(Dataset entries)

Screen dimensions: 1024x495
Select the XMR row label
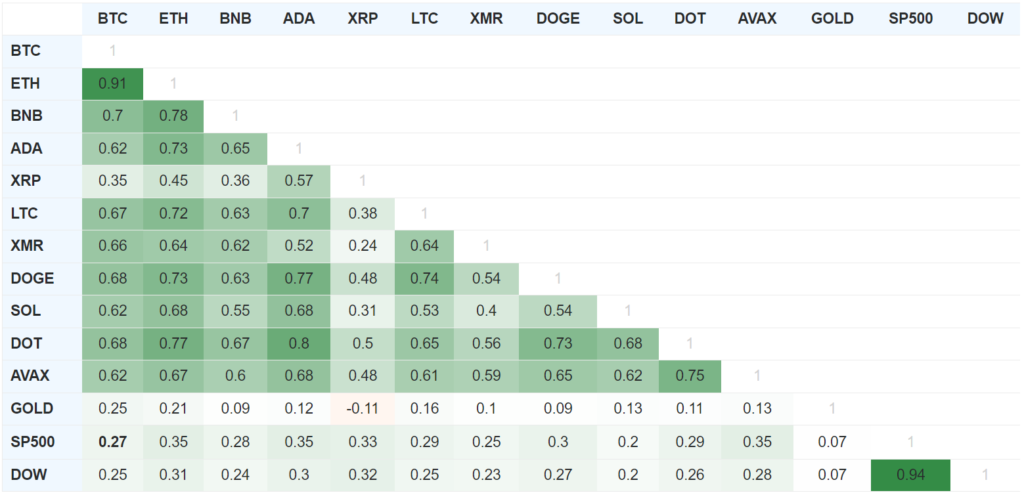[28, 246]
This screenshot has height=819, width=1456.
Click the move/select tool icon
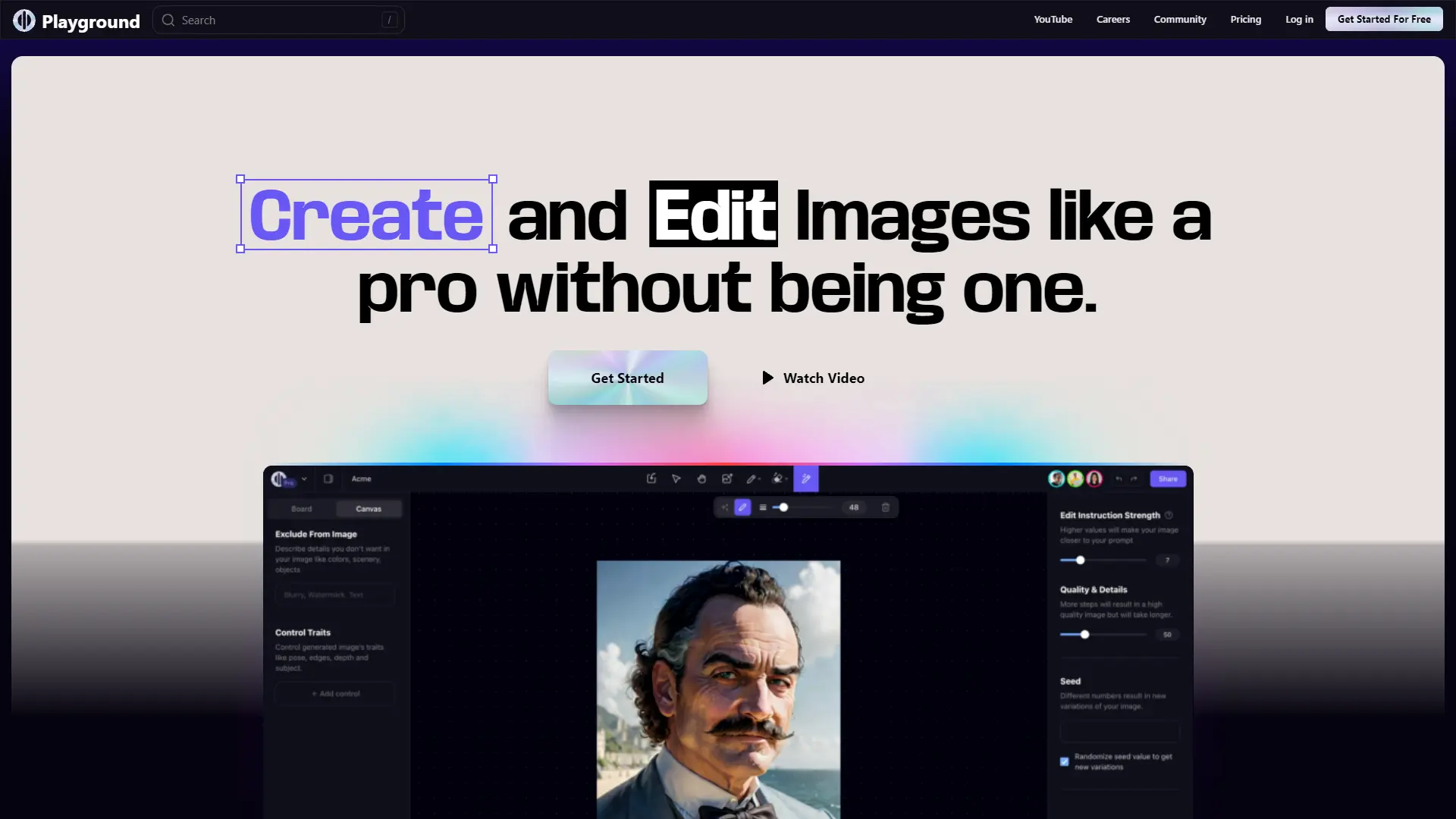676,479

— EXERCISE OBJECTIVE —
Without changing a word, transcribe all of the data and omit its images.

— WRITTEN ANSWER —
Screen dimensions: 1024x495
Select the XMR row label
[28, 246]
This screenshot has height=819, width=1456.
Click the move/select tool icon
676,479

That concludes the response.